→ **VOS TÂCHES**
(a) Répondez à ces questions sur l'article consacré à l'affaire Meng Wanzhou :
(i) Dans quelle ville siège le tribunal où s'est tenue l'audience de mercredi ?
(ii) Comment s'appelle la juge devant laquelle Richard Peck s'est exprimé ?
(iii) À quelle date Mme Meng a-t-elle été arrêtée ?
(b) Ces affirmations concordent-elles avec l'article consacré à l'affaire Meng Wanzhou ? Répondez par oui ou non, puis citez les mots décisifs de l'article.
(i) Meng Wanzhou occupe le poste de directrice financière chez Huawei.
(ii) Ce sont les autorités américaines qui ont arrêté Mme Meng.
(iii) Donald Trump a lié le cas de Mme Meng aux négociations commerciales sur Twitter.
(c) Poursuivez l'article consacré à l'affaire Meng Wanzhou après sa dernière phrase.

→ **TEXTE À LIRE**
------

L'un des avocats de la directrice financière du géant chinois Huawei, Meng Wanzhou, a dit craindre des "motivations politiques" derrière la demande américaine d'extradition de sa cliente, lors d'une audience mercredi devant un tribunal de Vancouver.

"Cela soulève de sérieuses préoccupations de nature juridique et factuelle (...). Il y a des préoccupations à caractère politique, sur des motivations politiques et (par rapport) à des commentaires du président américain", a déclaré Richard Peck devant la juge Heather Holmes, en rappelant que Donald Trump avait lié sur Twitter le cas de Mme Meng aux négociations commerciales entre Washington et Pékin.

L'arrestation de Mme Meng, le 1er décembre à Vancouver par les autorités canadiennes, sur demande américaine, a provoqué une crise sans précédent entre Ottawa et Pékin.

------

→ **DONNÉES FOURNIES**
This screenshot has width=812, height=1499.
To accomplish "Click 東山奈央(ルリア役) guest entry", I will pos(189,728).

------

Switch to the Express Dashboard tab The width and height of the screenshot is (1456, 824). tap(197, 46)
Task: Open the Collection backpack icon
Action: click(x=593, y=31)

------

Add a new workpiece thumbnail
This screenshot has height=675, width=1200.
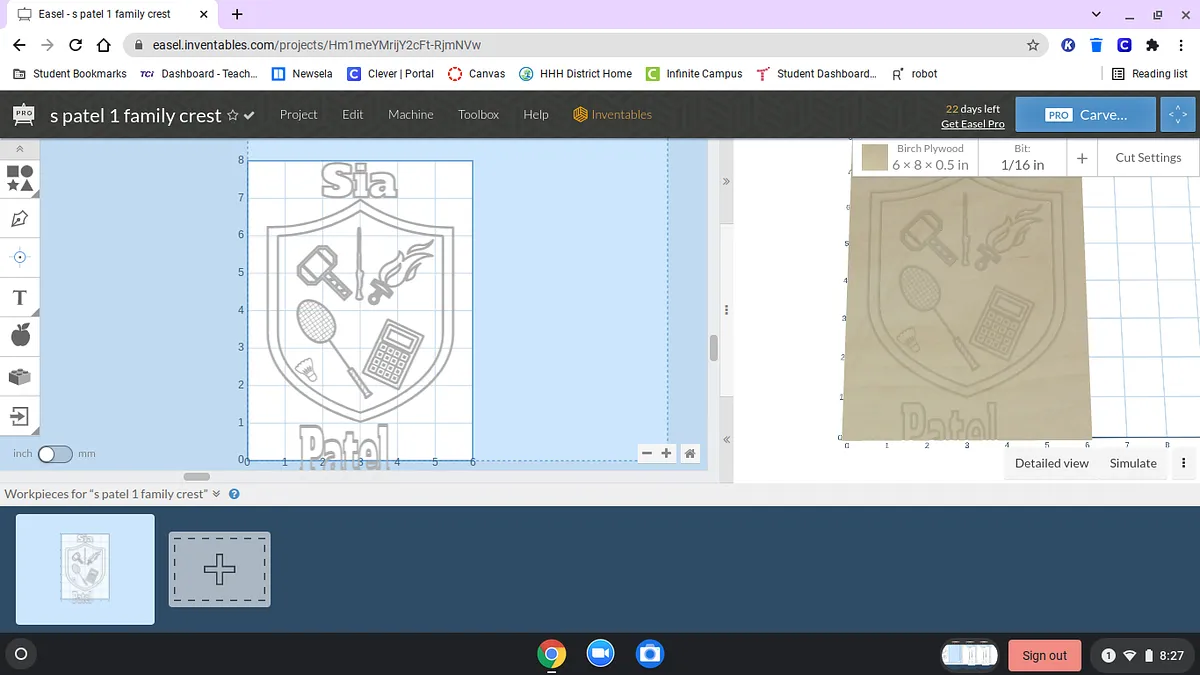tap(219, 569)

------

→ **RÉSULTATS DES TÂCHES**
(a)
(i) Vancouver.
(ii) Heather Holmes.
(iii) Le 1er décembre.

(b)
(i) Oui : « la directrice financière du géant chinois Huawei, Meng Wanzhou ».
(ii) Non : « par les autorités canadiennes, sur demande américaine ».
(iii) Oui : « Donald Trump avait lié sur Twitter le cas de Mme Meng aux négociations commerciales entre Washington et Pékin ».

(c)
Lors d'une audience procédurale, la juge Holmes de la Cour suprême de Colombie-Britannique a fixé au 8 mai la prochaine comparution de Mme Meng, poursuivie aux Etats-Unis pour violations de sanctions contre l'Iran et vol industriel. Le ministère de la Justice, dans un communiqué, a ensuite précisé que l'examen sur le fond de la demande d'extradition commencerait à une date ultérieure, qui n'a pas encore été arrêtée.

Béret pourpre, veste à capuche violette et pantalon de yoga, la fille du fondateur du N.2 mondial des smartphones, a comparu une trentaine de minutes au tribunal, et ne s'est pas exprimée devant la presse.

En attendant, cette Chinoise de 47 ans demeure en liberté surveillée à Vancouver où elle possède deux demeures, alors que la Chine, qui a dénoncé un "incident politique grave", presse le Canada de la libérer sans tarder.

- Drapeau chinois brûlé -

Quelques dizaines de manifestants d'origine chinoise attendaient Mme Meng à l'extérieur du tribunal canadien, réclamant son "extradition" et dénonçant les "atteintes" aux droits humains en Chine. L'un d'eux a brûlé un drapeau de la Chine, a constaté une journaliste de l'AFP.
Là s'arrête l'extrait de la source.